------ QUOTED PASSAGE

It isn't coherent to argue that the universe was created by God, but God was in turn created by God to the second power, who was in turn created by God to the third power, and so on. As Aristotle cogently argued, there must be a reality that causes but is itself uncaused (or, a being that moves but is itself unmoved). Why? Because if there is an infinite regression of causes, then by definition the whole process could never begin.2
According to some theorists, when Einstein’s theory of gravity is combined with quantum theory, the Big Bang could really be part of a Big Bounce, in which the collapse of a previous, and perhaps very different, universe is followed by the creation of our own. While speculative, these theories do at least resolve the otherwise tricky question of what existed before the Big Bang.
According to TechTimes, Hawking says during the show that before the Big Bang, time was bent — "It was always reaching closer to nothing but didn't become nothing," according to the article. Essentially, "there was never a Big Bang that produced something from nothing. It just seemed that way from mankind's point of perspective."
Bottom line: Most of us understand the Big Bang as the idea that our entire universe came from a single point, what astrophysicists call a “singularity.” But we might not need a singularity to have a Big Bang, according to a new study by Ahmed Farag Ali in Egypt and coauthor Saurya Das in Canada. The catch – according to astrophysicist Brian Koberlein – is that, without the singularity, this model predicts that the universe had no beginning. It existed forever as a kind of quantum potential before collapsing into the hot dense state we call the Big Bang.
Their admittedly controversial answer is that the entire universe, from the fireball of the Big Bang to the star-studded cosmos we now inhabit, popped into existence from nothing at all. It had to happen, they say, because "nothing" is inherently unstable.

------------
------ EXCERPTED DATA

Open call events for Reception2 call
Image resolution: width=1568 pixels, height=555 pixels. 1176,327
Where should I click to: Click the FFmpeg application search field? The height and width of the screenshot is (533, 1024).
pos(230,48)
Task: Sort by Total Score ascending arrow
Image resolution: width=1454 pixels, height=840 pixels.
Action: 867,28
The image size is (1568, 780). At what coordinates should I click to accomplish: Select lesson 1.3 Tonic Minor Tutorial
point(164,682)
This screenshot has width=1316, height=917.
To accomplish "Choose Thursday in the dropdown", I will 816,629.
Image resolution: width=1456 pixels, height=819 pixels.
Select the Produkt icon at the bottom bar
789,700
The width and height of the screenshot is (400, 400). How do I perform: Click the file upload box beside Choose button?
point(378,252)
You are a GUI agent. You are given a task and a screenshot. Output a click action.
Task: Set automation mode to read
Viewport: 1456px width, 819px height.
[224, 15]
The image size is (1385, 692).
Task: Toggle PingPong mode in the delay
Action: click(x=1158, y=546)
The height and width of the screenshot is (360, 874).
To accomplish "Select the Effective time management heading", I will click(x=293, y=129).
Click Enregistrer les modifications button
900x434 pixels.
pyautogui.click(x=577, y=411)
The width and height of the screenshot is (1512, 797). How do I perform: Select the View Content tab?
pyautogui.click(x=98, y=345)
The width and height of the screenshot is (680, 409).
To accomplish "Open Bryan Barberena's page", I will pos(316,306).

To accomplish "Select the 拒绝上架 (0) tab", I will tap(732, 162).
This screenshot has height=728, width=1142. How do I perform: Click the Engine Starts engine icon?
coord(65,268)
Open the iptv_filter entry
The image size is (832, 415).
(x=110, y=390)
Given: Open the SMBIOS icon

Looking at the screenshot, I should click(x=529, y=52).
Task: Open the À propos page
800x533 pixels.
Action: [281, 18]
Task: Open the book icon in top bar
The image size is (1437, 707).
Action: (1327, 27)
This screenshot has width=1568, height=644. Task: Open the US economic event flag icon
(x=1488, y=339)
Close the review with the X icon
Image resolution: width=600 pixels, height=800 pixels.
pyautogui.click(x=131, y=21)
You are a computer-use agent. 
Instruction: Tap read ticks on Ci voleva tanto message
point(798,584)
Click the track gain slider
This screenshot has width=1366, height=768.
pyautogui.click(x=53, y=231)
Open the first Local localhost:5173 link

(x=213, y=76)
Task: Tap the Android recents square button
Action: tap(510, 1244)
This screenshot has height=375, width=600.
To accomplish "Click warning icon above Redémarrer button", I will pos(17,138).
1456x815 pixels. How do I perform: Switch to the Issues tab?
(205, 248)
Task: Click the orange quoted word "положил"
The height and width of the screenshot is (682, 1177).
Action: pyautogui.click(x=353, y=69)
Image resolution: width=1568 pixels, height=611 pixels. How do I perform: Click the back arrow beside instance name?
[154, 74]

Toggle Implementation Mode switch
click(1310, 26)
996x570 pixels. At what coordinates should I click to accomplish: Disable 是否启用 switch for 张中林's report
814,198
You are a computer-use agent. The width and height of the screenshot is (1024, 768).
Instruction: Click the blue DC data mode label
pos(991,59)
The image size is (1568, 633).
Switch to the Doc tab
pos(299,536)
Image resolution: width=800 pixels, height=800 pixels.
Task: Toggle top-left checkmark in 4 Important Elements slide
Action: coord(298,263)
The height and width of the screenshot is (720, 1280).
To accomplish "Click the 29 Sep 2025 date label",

------------

REQUIRED TASK: Write what comes next in the passage on the origin of the universe, starting after its final sentence. The material above stands apart from the passage on the origin of the universe.

EXERCISE OUTPUT:
Huh? Further:
This idea may sound bizarre, or just another fanciful creation story. But the physicists argue that it follows naturally from science's two most powerful and successful theories: quantum mechanics and general relativity.
As Krauss puts it, "The laws of physics as we understand them make it eminently plausible that our universe arose from nothing - no space, no time, no particles, nothing that we now know of."
The article ends with:
Those universes might be profoundly different to ours. The universe next door might have five dimensions of space rather than the three – length, breadth and height – that ours does. Gravity might be ten times stronger or a thousand times weaker, or not exist at all. Matter might be built out of utterly different particles.
So there could be a mind-boggling smorgasbord of universes. Linde says eternal inflation is not just the ultimate free lunch: it is the only one at which all possible dishes are available.
As yet we don't have hard evidence that other universes exist. But either way, these ideas give a whole new meaning to the phrase "Thanks for nothing".
Maybe I should go back to church.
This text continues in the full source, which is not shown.